Reading from /dev/random blocks until there is enough entropy in its internal entropy pool to complete the read. On an isolated VM there's not much system noise generating entropy and so the pool was emptying quickly.

Turns out theres a non-blocking random device that uses feedback of hashed values to prevent blocking when the entropy pool is low, so switching this to using "/dev/urandom" and all was OK.

Now maybe I could have found this by doing some traditional debugging, (maybe not as that may have generated enough noise to stop /dev/random blocking!) But using dumps from gdb the problem was found in a few minutes of time.




Sunday, February 6, 2011

Poor mans sampling profiler for live processes using GDB

While working on OSX I've got used to having the shark system profiler at my fingertips.
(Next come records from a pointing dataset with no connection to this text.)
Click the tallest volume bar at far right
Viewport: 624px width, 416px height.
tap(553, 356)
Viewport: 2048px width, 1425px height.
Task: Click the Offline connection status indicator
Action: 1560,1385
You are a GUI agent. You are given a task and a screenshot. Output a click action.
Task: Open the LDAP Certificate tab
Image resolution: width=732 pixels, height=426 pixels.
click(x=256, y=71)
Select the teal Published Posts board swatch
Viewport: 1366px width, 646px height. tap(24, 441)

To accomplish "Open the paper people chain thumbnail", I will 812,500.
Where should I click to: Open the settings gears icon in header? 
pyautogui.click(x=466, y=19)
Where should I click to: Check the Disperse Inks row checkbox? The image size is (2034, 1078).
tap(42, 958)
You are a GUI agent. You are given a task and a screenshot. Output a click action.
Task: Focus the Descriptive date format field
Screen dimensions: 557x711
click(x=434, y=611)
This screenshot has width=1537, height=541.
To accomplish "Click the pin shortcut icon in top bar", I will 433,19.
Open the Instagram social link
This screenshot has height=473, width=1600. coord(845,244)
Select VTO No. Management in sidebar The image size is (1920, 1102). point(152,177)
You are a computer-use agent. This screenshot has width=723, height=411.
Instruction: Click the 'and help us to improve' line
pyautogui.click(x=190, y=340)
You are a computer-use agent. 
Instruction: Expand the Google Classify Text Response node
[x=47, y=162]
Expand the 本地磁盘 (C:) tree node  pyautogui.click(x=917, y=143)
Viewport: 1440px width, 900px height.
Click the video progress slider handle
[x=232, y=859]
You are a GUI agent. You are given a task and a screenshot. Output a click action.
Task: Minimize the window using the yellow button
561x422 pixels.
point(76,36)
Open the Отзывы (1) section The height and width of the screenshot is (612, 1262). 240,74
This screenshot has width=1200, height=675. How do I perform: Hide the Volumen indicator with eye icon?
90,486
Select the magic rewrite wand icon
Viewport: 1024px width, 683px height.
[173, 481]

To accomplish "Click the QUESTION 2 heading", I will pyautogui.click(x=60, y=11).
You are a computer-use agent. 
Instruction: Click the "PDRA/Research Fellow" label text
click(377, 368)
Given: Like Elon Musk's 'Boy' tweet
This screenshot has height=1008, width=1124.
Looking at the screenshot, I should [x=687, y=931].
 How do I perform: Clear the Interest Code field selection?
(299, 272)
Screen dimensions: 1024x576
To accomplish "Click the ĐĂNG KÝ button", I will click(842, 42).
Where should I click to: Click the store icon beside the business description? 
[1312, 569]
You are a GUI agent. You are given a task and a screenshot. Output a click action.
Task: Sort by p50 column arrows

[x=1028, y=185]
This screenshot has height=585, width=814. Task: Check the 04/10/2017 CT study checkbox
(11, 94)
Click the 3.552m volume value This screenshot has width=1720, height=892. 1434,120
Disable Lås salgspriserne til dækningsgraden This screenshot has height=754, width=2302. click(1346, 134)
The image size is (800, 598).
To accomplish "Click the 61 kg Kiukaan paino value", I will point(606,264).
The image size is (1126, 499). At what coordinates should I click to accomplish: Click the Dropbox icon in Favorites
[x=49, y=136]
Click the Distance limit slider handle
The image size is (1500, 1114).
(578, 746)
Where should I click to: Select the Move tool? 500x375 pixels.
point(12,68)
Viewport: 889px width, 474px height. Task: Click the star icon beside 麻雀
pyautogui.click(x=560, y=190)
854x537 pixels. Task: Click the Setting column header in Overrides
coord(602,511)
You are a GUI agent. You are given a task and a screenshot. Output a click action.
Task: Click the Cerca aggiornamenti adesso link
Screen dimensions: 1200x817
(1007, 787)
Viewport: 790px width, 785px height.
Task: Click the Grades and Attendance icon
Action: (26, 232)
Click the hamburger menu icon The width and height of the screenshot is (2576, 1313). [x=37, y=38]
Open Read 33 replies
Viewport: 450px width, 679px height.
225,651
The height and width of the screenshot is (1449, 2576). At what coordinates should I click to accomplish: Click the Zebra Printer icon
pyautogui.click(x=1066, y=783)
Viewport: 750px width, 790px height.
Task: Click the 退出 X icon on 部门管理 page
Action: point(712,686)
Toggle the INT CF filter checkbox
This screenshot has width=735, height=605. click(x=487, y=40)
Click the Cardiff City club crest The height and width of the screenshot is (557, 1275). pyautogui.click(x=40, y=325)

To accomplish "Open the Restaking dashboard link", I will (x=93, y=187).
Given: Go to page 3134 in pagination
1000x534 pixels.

I love being able to see what's going on in a live process, where all the threads are stuck. and what's taking up all the time on my system.

On linux you can use the oprofile kernel module, or the commercial zoom profiler (which uses a modifier oprofile under the hood I believe)

However if these aren't available to you then you can attach to your process using gdb and manually CTRL-C and backtrace / continue to get a feel for what's going on. This is suggested in several posts on stackoverflow( here and here )

A neater way to do this without ever pausing the application is..

gdb -batch -x stackdumper.gdb ./a.out 123456 > stack.0

where ./a.out is the binary you are interested and 123456 is the PID.

If you set stackdumper.gdb to contain

thread apply all backtrace

Then you'll get a backtrace on all threads. The advantage of this over the manual method is that the binary is stopped for as little time as possible.

I used this to find that all our threads were waiting on some JSON writing code that should have been fast.
i.e. a sample of about 10 runs of the sampler showed one thread deep in json decoding and 2-7 other threads all waiting in pthread mutex / condition code.